In the engine 1, an ignition plug 24 is located corresponding to
the combustion chamber 3. This plug 24 is operated in response to
high voltage output from an ignition coil 25. This coil 25 is to
output high voltage for ignition to the ignition plug 24 according
to variations of rotational angles of the crankshaft 6 and
pressures in the air-intake pipe. An actuation timing of the
ignition plug 24, namely, an ignition timing is determined in
response to an output timing of the high voltage output from the
ignition coil 25. That is to say, controlling the ignition coil 25
will control the operation of the plug 24.
A flywheel 26 is fixed to the crankshaft 6. A crank angle sensor 33
constructed of an electromagnetic pickup is disposed opposite the
periphery of the flywheel 26. This crank angle sensor 33 detects a
rotational speed of the crankshaft 6, i.e., an engine rotational
speed NE, and outputs an electric signal representative of the
detection value. On the periphery of the flywheel 26 are provided a
pair of protrusions 26a and 26b disposed adjacent each other. Upon
rotation of the crankshaft 6, the flywheel 26 is rotated together,
thus causing the protrusions 26a and 26b to pass beneath the sensor
33. Every time the sensor 33 detects the passage of the protrusion
26a (26b), the sensor 33 outputs one pulse signal. In the present
embodiment, therefore, for one rotation of the crankshaft 6, the
sensor 33 consecutively outputs two pulse signals corresponding to
the pair of protrusions 26a and 26b.
A transmission 27 drivingly connected to the crankshaft 6 is
provided with a vehicle speed sensor 34 for detecting a vehicle
speed SP of the golf-cart. This transmission 27 serves to transmit
the rotation of the crankshaft 6 to a drive wheel not shown. On a
gear shaft 27a of the transmission 27 is mounted a rotor 28 with
four projections 28a spaced at equally angular intervals on the
periphery of the rotor 28. The vehicle speed sensor 34 is
constructed of an electromagnetic pickup disposed opposite the
periphery of the rotor 28. Accordingly, upon rotation of the gear
shaft 27a, the rotor 28 is rotated together and each of the
projections 28a passes beneath the sensor 34. Every time the sensor
34 detects the passage of one of the projections 28a, the sensor 34
outputs one pulse signal.
The engine 1 is provided with an oil temperature sensor 35 for
detecting the temperature THO of lubricating oil flowing in the
inside of the engine 1 and then outputting an electric signal
representative of the detection value. This oil temperature THO
reflects a temperature condition of the engine 1. In the air-intake
passage 2, disposed is a sensor 36 for detecting the pressure PM in
the passage 2, or the air-intake pressure, and outputting an
electric signal indicative of the detection value.
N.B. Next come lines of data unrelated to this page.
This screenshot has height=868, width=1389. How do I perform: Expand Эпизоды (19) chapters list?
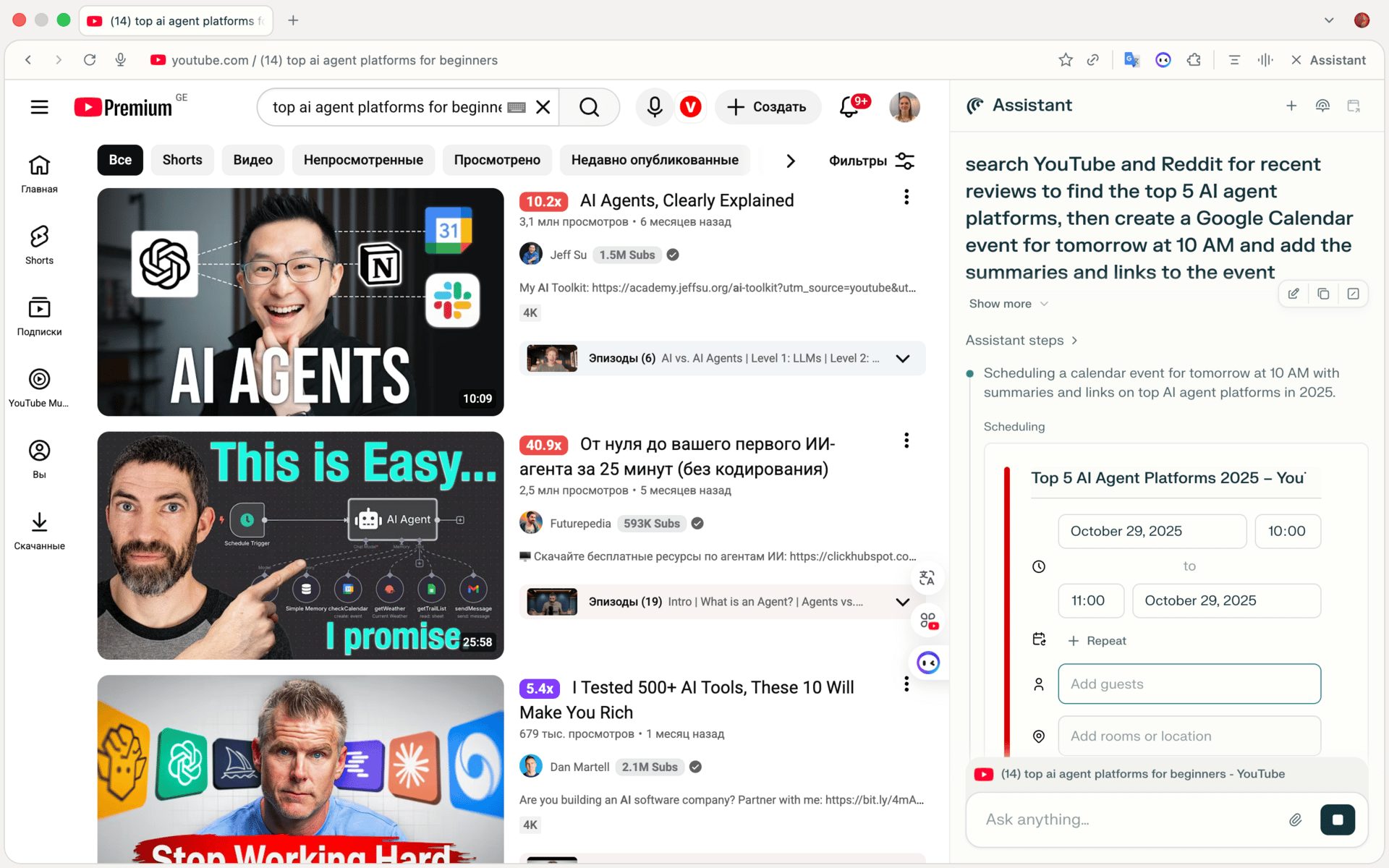click(x=902, y=602)
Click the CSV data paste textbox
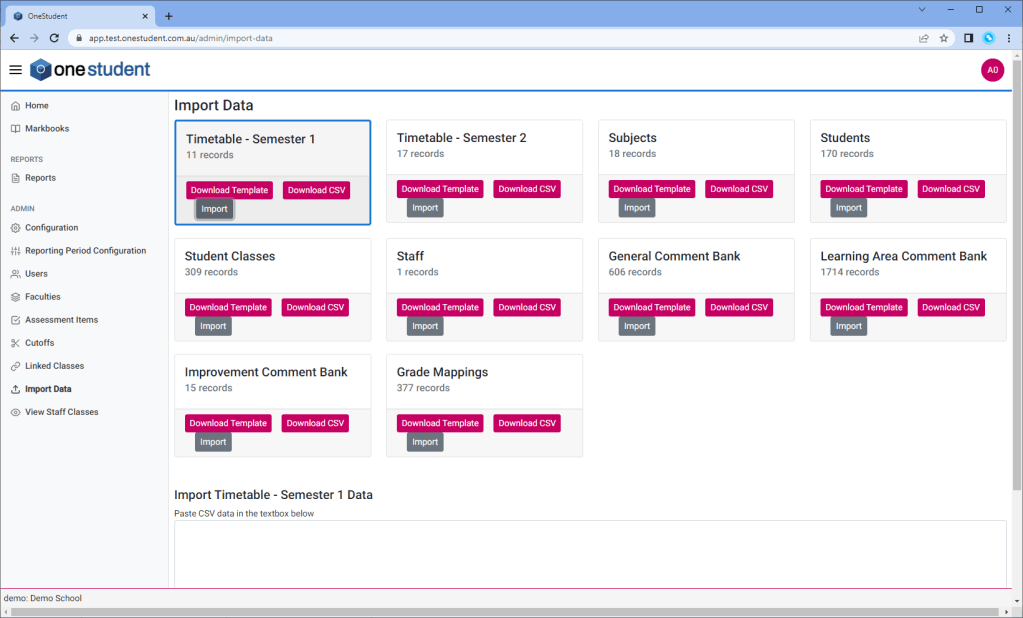This screenshot has height=618, width=1023. click(590, 553)
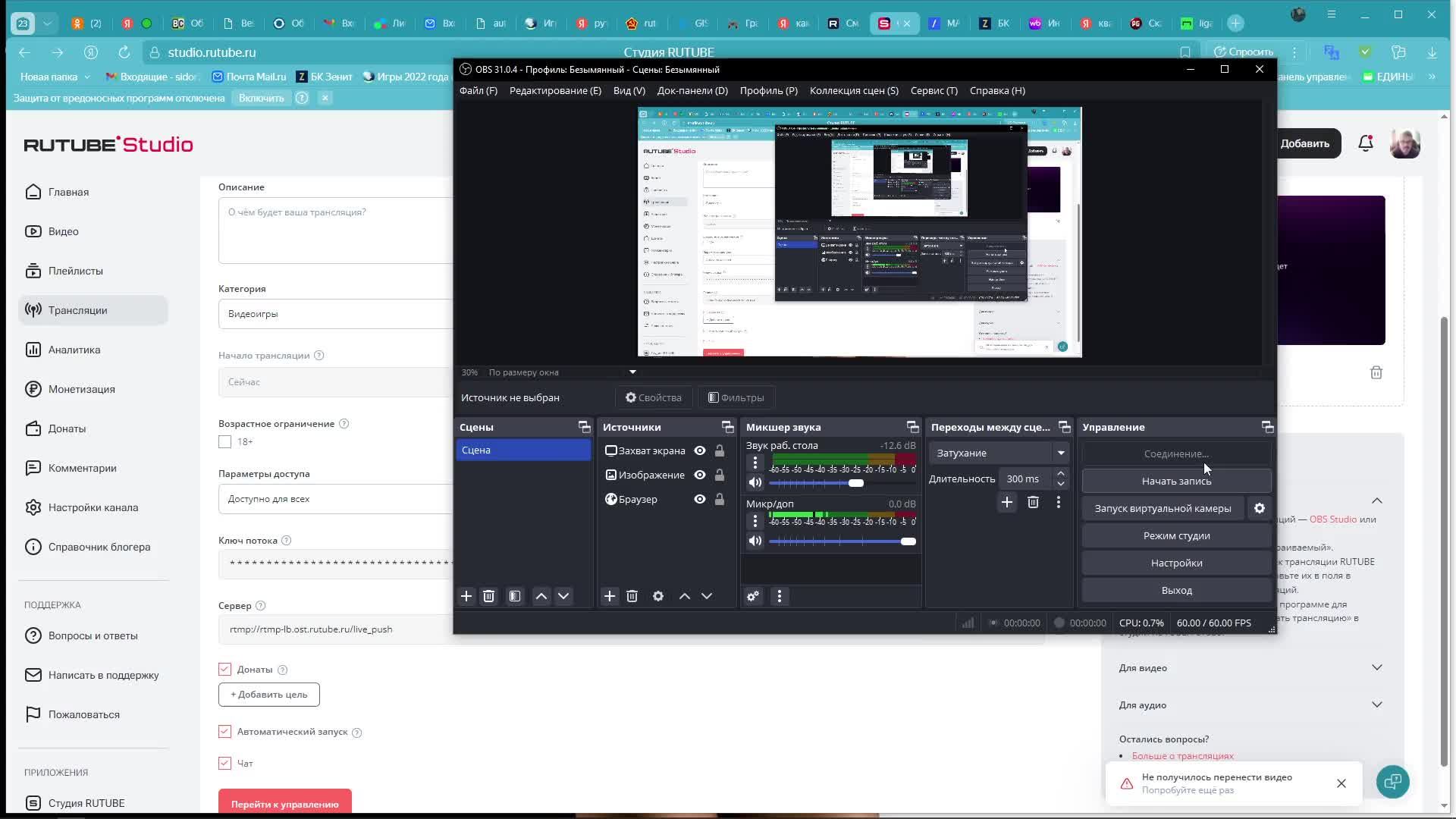1456x819 pixels.
Task: Hide the Браузер source eye toggle
Action: point(700,500)
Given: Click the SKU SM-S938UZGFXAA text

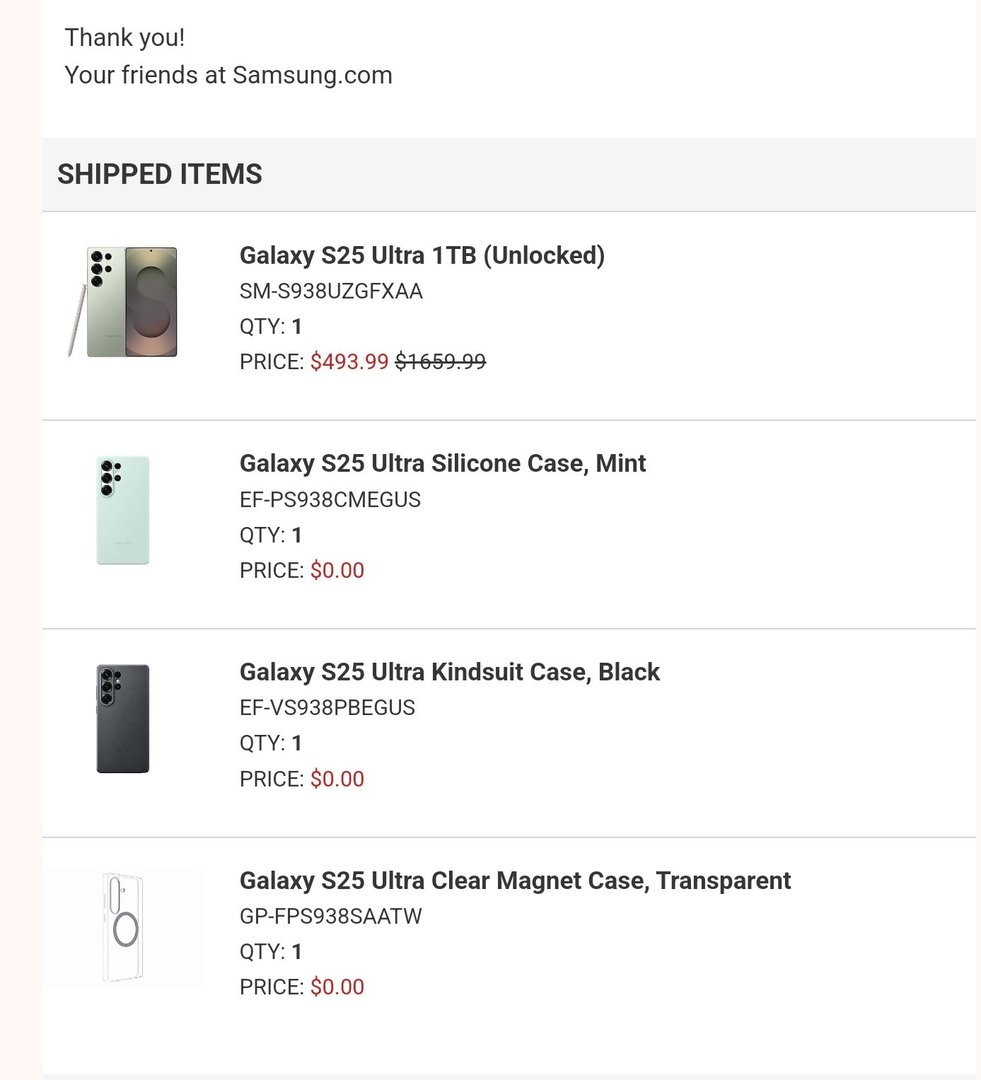Looking at the screenshot, I should click(331, 292).
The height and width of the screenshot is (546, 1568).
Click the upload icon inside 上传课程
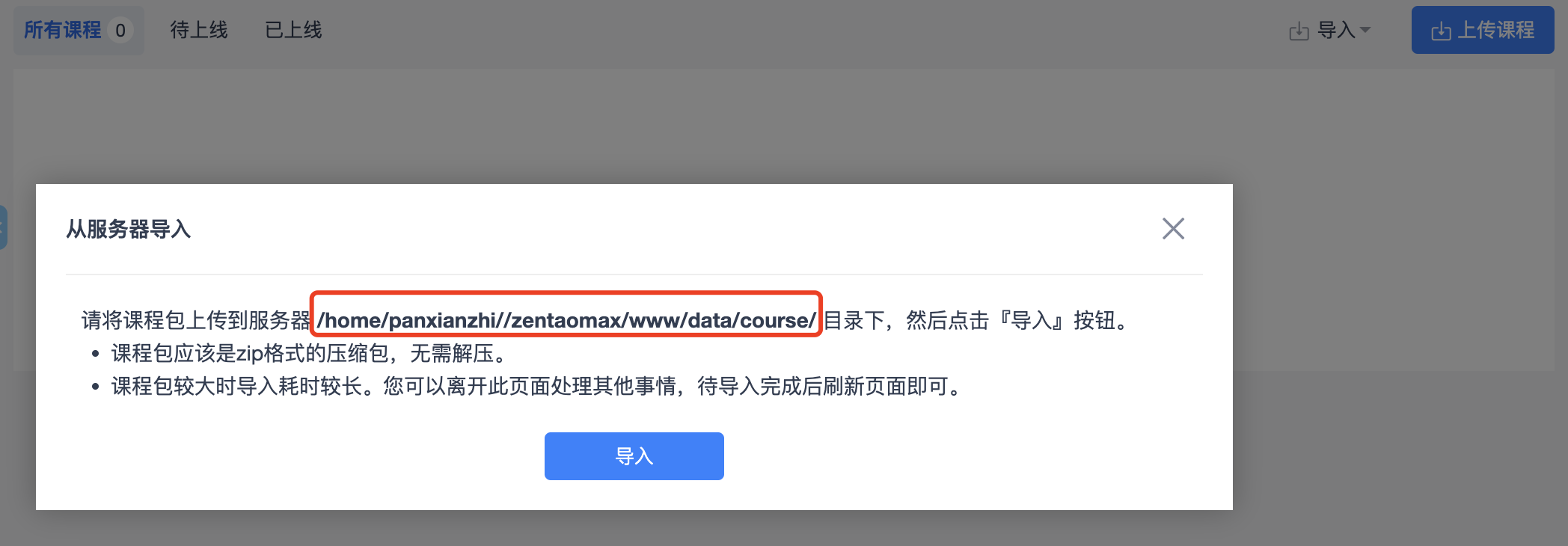[1441, 31]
In the present embodiment, the above mentioned throttle sensor 31,
crank angle sensor 33, vehicle speed sensor 34, oil temperature
sensor 35, air-intake pressure sensor 36 and others constitute
operating condition detection means for detecting operating
conditions of the engine 1. The accelerator sensor 32 constitutes
operation control amount detecting means for detecting an
accelerator stroke AS as the operated amount of the engine 1. A
check lamp 30 commonly arranged in front of a driver's place is
lighted upon turn-on of a power key switch 29. The lighted lamp 30
indicates that a controller 40 is electrically powered.
In the present embodiment, various signals output from the above
mentioned sensors, namely, the throttle sensor 31, accelerator
sensor 32, crank angle sensor 33, vehicle speed sensor 34, oil
temperature sensor 35, and air-intake pressure sensor 36 are input
to the controller 40. Similarly, the signal indicative of the
voltage generated between terminals of the starter 7 is input to
the controller 40 through a detection cord 10. Upon input of those
signals, the controller 40 correspondingly controls the starter
relay 8, DC motor 14, injector 17, ignition coil 25, pump relay 23,
and check lamp 30, respectively, for execution of the fuel
injection control including on-startup injection control; the
ignition control; the electronic throttle control; and the fuel
pump control. The controller 40 in the present embodiment
constructs startup injection control means of the present
invention.
The controller 40 is provided with well-known elements, that is, a
central processing unit (CPU), a read only memory (ROM), a random
access memory (RAM), a backup RAM, an external input circuit, and
an external output circuit. The controller 40 provides a logic
operation circuit by connecting the CPU, ROM, RAM, and backup RAM
with the external input circuit and the external output circuit
through busses. The ROM is to store in advance predetermined
programs related to the above various controls. The RAM is to
temporarily store operation results of the CPU. The backup RAM is
to save the data stored in advance. The CPU is to exercise various
controls in accordance with the predetermined control programs
based on the detection values transmitted from the sensors 31-36
and input to the CPU through the input circuit.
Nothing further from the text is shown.